Para cada uma das constatações foram apresentadas recomendações aos gestores do programa no sentido da superação das situações de violação.

 

No caso do Programa Bolsa Família foram constatadas as seguintes situações de violação:

  1. A linguagem dos materiais produzidos e a própria prática do programa não incorporam a cultura de direitos humanos, refletindo um distanciamento entre o discurso político de promoção do DHAA e a operacionalização do Programa.

  2. Persiste a tendência à não inclusão no programa dos mais vulneráveis, em parte devido às limitações do Cadastro Único, mas também devido à não utilização da busca ativa por parte das autoridades municipais.

  3. O programa, apesar de uma mudança no discurso, não demonstra intenção concreta de fazer modificações necessárias no sentido de adequar-se às características culturais especiais dos povos indígenas e populações tradicionais, incluindo aí os quilombolas, ferindo dispositivos de tratados internacionais que estabelecem a obrigatoriedade de consentimento prévio informado e de implementação de políticas públicas específicas e diferenciadas.

  4. A manutenção de condicionalidades ou contrapartidas para a manutenção do acesso ao Bolsa Família, estabelecendo-se a exclusão do programa como punição para as famílias que não cumprirem as mesmas, quando do ponto de vista de direitos, estas famílias tem também o direito de ter acesso à saúde e à educação, sendo a obrigação de garantir isto do Estado e não das famílias.

  5. Não disponibilização de instrumentos de recurso de fato acessíveis às famílias que teriam direito ao programa e que porventura não o estejam recebendo, ou mesmo não tenham sido cadastradas para tal.

 

 

Sem dúvida alguma, a realização do DHAA exige de um lado uma mudança do modelo econômico que continua a excluir amplos setores da população dos benefícios do desenvolvimento, e para tal o governo Brasileiro terá que se aliar à população brasileira e a outros governos para enfrentar os interesses internacionais e nacionais que se opõem a este projeto de construção de um Brasil e de um mundo mais justo.
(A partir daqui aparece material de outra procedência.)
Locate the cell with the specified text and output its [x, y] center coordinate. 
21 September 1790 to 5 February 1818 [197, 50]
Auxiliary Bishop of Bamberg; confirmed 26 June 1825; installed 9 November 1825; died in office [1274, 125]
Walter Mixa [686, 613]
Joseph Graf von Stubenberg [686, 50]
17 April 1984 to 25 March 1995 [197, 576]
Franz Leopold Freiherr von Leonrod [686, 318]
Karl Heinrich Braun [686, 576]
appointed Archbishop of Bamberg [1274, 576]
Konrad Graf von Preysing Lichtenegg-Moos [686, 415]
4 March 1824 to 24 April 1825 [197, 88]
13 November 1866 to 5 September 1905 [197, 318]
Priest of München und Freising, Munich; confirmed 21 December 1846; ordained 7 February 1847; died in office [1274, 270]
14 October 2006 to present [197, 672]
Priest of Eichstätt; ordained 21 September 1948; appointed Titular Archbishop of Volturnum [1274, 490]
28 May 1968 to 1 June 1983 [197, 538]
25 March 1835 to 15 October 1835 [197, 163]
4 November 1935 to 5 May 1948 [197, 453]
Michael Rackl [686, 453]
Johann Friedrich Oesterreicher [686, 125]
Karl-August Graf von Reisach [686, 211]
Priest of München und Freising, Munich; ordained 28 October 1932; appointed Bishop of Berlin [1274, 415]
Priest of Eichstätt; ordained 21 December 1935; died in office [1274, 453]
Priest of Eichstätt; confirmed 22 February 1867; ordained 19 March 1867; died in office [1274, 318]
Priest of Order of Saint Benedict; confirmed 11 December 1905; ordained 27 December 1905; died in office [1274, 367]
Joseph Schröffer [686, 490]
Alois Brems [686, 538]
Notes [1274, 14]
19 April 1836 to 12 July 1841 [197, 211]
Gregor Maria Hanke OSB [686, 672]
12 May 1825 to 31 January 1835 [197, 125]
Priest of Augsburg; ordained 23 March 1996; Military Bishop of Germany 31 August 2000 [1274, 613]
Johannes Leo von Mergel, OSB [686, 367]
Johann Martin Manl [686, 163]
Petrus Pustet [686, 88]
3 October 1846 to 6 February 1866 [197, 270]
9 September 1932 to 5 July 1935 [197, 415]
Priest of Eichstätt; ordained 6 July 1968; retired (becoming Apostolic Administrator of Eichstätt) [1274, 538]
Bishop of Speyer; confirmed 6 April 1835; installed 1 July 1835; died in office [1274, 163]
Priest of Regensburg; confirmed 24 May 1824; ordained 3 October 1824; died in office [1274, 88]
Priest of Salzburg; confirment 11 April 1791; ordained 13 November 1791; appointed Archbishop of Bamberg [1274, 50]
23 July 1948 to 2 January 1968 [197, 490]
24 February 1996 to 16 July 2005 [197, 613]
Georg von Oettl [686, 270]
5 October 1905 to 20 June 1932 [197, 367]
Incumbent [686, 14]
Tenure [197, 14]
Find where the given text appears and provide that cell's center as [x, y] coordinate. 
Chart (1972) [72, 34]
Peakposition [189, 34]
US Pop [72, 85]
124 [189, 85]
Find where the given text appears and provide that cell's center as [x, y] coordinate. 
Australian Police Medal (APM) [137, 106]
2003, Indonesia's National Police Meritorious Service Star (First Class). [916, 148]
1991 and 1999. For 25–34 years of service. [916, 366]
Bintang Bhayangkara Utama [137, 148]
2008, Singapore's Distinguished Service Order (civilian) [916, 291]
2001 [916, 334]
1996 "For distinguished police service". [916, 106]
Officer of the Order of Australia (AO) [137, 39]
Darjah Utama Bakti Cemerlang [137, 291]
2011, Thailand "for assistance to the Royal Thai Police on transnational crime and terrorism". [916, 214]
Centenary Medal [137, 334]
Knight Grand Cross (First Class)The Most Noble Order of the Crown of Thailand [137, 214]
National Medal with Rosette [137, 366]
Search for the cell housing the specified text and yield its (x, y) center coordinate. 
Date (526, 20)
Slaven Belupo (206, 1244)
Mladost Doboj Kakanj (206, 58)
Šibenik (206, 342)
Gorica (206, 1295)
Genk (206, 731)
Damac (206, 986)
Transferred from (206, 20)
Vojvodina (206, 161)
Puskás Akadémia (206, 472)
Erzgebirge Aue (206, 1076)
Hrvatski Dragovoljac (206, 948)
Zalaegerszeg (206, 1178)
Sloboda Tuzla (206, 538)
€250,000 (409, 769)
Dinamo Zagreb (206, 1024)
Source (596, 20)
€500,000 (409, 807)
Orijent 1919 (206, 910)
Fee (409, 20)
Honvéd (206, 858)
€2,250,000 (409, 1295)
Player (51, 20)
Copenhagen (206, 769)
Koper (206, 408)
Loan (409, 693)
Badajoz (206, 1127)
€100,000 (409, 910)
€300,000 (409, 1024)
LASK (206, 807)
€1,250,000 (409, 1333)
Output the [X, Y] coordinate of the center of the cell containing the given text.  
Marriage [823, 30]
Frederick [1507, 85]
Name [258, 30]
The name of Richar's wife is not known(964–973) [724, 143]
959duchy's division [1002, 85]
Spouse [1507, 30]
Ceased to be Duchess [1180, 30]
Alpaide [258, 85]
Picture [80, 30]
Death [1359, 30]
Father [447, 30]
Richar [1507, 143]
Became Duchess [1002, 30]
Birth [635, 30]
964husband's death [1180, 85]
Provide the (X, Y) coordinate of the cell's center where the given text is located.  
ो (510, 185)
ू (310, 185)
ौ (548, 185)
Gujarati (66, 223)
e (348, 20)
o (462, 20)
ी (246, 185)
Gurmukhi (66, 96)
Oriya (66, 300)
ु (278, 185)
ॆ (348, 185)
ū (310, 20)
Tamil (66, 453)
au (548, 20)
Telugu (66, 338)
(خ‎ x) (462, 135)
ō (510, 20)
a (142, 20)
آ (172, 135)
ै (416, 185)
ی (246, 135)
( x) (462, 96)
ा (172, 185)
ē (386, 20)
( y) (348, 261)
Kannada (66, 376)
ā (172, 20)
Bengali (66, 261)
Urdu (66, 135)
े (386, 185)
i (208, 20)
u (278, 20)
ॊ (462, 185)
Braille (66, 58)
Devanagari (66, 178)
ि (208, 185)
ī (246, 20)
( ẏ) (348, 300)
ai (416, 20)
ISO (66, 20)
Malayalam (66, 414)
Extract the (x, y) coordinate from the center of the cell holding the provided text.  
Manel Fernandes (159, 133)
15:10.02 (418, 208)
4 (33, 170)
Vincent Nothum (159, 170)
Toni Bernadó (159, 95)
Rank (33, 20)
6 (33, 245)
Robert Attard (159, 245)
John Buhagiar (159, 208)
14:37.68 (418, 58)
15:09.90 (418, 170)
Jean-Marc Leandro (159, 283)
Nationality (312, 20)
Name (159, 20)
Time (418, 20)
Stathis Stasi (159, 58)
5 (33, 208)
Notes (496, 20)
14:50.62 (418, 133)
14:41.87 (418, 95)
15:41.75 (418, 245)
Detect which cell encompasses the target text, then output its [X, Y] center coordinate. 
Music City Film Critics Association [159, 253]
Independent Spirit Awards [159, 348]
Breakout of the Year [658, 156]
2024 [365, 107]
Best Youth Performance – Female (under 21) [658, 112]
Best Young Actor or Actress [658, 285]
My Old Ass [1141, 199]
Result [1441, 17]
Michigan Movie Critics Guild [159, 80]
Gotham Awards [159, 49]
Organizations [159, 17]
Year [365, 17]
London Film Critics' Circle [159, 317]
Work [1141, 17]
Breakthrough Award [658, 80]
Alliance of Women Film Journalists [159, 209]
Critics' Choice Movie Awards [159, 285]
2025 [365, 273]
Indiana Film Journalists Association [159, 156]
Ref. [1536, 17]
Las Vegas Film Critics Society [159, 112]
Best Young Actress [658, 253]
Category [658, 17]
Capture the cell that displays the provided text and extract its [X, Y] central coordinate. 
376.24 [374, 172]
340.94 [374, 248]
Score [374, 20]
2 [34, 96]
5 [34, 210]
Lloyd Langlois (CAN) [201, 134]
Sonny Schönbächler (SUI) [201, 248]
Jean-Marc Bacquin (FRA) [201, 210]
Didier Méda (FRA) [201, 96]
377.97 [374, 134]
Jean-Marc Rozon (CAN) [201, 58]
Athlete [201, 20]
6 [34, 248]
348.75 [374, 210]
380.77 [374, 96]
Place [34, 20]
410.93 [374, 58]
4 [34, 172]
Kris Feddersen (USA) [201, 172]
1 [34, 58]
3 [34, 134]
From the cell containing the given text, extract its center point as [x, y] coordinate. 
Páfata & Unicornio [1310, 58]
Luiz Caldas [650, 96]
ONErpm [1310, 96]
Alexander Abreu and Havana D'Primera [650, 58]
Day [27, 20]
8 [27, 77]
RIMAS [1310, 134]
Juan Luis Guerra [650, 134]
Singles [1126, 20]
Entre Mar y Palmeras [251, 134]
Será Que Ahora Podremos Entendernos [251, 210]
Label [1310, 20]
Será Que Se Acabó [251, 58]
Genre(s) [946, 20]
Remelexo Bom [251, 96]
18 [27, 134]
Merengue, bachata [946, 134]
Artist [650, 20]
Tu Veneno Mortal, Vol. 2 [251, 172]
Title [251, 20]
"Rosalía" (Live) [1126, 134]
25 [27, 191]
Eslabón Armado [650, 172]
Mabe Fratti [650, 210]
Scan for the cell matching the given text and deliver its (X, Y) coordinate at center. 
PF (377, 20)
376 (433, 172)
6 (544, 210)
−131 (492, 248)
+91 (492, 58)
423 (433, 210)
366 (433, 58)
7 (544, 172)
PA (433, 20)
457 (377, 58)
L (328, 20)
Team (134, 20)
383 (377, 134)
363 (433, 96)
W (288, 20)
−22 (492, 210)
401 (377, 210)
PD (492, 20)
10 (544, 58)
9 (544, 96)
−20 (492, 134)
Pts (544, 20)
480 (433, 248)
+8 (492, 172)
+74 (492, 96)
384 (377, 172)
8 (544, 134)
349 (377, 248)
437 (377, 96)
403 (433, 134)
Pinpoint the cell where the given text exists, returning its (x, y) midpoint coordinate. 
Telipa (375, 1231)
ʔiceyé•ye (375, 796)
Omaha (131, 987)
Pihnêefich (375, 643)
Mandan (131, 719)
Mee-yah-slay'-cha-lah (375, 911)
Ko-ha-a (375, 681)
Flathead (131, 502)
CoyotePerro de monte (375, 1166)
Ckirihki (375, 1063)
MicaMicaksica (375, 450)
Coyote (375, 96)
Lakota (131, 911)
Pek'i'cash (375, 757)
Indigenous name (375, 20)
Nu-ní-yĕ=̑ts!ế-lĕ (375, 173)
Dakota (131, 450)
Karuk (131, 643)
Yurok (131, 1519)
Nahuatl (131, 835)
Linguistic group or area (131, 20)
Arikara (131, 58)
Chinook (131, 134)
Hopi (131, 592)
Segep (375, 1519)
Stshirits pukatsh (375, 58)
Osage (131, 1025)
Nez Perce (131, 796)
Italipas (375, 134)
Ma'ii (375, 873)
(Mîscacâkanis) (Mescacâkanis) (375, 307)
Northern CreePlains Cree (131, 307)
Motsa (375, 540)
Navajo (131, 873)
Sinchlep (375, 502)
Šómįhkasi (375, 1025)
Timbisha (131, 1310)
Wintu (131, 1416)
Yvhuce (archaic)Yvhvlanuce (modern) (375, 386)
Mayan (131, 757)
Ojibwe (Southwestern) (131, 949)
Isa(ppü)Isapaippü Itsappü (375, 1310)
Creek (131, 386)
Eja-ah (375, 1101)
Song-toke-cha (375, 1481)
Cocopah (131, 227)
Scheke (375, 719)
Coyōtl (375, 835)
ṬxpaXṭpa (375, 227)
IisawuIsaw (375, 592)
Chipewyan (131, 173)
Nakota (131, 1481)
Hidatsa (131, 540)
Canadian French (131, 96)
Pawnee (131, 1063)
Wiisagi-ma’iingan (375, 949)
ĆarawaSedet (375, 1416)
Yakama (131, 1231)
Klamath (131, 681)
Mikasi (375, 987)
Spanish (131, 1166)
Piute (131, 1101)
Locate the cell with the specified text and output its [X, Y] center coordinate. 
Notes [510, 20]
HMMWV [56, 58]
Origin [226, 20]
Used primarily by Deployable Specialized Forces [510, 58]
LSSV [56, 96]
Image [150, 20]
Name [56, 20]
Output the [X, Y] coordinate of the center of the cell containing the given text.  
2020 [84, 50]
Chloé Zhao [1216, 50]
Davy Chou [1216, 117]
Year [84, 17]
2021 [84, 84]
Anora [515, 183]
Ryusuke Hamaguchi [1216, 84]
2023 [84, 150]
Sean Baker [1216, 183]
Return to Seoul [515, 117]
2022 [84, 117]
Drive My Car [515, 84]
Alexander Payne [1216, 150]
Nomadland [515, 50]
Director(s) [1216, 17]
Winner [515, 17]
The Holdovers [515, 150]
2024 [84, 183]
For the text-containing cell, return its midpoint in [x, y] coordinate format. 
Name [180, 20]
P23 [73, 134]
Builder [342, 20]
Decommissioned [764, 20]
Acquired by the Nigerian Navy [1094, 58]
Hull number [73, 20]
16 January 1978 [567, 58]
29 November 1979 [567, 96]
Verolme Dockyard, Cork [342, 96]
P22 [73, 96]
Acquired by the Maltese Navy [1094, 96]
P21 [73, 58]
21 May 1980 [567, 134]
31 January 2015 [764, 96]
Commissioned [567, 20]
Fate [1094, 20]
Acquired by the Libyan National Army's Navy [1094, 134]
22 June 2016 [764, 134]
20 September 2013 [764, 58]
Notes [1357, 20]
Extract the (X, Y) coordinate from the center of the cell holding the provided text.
De outro, o fortalecimento dos mecanismos de exigibilidade de direitos permitirá o aumento da pressão da sociedade civil e movimentos sociais sobre o Estado e o poder instituído, reduzindo as desigualdades no nível micro e empoderando as pessoas, os grupos e as comunidades para incidir de uma forma ainda mais efetiva na luta por mudanças no modelo, ao mesmo tempo em que melhoram sua qualidade de vida. Todos os espaços de luta são importantes.

 



[1] Médico, FMUSP - 1972; mestre em nutrição e Saúde Pública, Harvard School of Public Health, 1976. Relator Nacional para os Direitos Humanos à Alimentação, Água e Terra Rural, da Plataforma de Direitos Humanos Econômicos, Sociais e Culturais, com o apoio do Programa de Voluntários da ONU; Coordenador Técnico da Ação Brasileira pela Nutrição e Direitos Humanos (ABRANDH).

[2] Lei 10.683, de 28 de maio de 2003.

[3] ARANHA, A in: http://www.mds.gov.br/ascom/hot_sa/artigo8.htm acessado no dia 23/10/2005.

[4] Projeto de Lei 6047/2005 in https://www.planalto.gov.br/consea/exec/index.cfm acessado no dia 23/10/2005.

[5] FAO, 2004 “Diretrizes Voluntárias para a promoção da realização progressiva do Direito à Alimentação Adequada, no contexto da Segurança Alimentar nacional. in: https://www.planalto.gov.br/consea/static/documentos/dietrizesvoluntarias.pdf acessado em 23/10/2005

[6] MDS,2005. “Mais verbas ano a ano” in: http://www.njobs.com.br/fome0/conteudo/html/02_esforco_01.htm acessado em 23/10/2005.

[7] Plataforma DHESC, Relatorias Nacionais em Direitos Humanos Econômicos, Sociais e Culturais – Informe 2004. Plataforma DHESC, Rio de Janeiro, 2005.

[8] ONU. Paris Principles in:  Fact Sheet no. 19. National Institutions for the promotion and protection of Human Rights.  Alto Comissariado de Direitos Humanos. 1991.